Source information:
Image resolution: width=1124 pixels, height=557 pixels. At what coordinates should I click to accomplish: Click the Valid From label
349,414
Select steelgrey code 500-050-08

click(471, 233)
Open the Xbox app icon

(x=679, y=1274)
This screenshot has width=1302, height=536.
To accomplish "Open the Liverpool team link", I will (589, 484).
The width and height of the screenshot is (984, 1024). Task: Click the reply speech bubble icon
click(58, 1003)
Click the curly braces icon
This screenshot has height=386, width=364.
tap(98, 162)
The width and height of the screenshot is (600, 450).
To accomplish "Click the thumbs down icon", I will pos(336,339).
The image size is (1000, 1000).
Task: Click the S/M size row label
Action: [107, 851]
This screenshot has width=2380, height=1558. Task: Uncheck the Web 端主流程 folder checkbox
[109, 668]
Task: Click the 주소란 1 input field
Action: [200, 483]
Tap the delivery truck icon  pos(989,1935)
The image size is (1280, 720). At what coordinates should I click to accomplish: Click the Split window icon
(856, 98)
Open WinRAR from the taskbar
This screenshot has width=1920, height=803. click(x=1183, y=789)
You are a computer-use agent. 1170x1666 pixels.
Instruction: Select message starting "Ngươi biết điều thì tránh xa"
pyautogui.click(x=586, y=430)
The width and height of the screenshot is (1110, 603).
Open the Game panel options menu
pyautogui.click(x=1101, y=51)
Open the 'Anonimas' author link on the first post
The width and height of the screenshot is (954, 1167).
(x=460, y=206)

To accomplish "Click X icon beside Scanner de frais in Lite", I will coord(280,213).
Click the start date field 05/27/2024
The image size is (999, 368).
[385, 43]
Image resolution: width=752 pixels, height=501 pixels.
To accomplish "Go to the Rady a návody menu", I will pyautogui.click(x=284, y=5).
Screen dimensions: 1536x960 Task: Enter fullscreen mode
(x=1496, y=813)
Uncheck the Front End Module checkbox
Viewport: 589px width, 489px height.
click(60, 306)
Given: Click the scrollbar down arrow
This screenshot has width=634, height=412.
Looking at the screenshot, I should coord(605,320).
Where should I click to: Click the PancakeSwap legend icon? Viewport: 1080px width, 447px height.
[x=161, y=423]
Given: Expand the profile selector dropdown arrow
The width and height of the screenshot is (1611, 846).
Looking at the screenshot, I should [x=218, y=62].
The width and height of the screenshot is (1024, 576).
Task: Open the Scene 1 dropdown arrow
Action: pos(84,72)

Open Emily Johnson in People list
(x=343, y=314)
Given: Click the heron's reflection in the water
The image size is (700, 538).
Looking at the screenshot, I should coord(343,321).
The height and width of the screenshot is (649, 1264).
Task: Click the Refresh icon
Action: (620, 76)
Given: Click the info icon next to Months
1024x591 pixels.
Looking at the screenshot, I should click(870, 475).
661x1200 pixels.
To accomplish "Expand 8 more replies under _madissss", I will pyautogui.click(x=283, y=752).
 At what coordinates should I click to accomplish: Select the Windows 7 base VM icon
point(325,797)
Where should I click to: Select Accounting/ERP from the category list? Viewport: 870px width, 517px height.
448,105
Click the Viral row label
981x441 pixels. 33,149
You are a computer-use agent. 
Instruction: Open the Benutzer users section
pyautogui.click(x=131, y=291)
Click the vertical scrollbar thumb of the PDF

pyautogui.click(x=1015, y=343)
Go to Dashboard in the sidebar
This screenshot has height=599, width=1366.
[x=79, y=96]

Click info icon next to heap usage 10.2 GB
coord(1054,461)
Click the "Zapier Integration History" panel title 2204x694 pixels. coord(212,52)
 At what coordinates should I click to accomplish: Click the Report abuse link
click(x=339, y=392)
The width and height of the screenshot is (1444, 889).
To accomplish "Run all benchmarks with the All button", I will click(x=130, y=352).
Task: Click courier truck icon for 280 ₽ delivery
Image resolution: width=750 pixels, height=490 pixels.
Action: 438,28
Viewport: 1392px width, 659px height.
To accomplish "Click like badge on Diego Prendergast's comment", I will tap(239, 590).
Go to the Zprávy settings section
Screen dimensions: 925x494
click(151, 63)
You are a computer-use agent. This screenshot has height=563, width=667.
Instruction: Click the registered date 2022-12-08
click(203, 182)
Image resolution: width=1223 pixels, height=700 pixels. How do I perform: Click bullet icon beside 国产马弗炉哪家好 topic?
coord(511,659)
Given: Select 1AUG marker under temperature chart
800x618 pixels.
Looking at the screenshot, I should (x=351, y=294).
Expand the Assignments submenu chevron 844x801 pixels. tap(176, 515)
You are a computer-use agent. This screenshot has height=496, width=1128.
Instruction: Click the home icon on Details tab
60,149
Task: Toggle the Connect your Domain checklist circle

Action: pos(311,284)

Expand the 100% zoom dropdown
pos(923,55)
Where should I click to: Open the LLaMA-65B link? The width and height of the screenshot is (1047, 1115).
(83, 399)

Task prompt: Look back at the entries above. Retype the line with "This screenshot has width=634, height=412.", the line with "Given: Expand the", and all lines in between.

Exercise solution:
This screenshot has width=634, height=412.
Looking at the screenshot, I should coord(605,320).
Where should I click to: Click the PancakeSwap legend icon? Viewport: 1080px width, 447px height.
[x=161, y=423]
Given: Expand the profile selector dropdown arrow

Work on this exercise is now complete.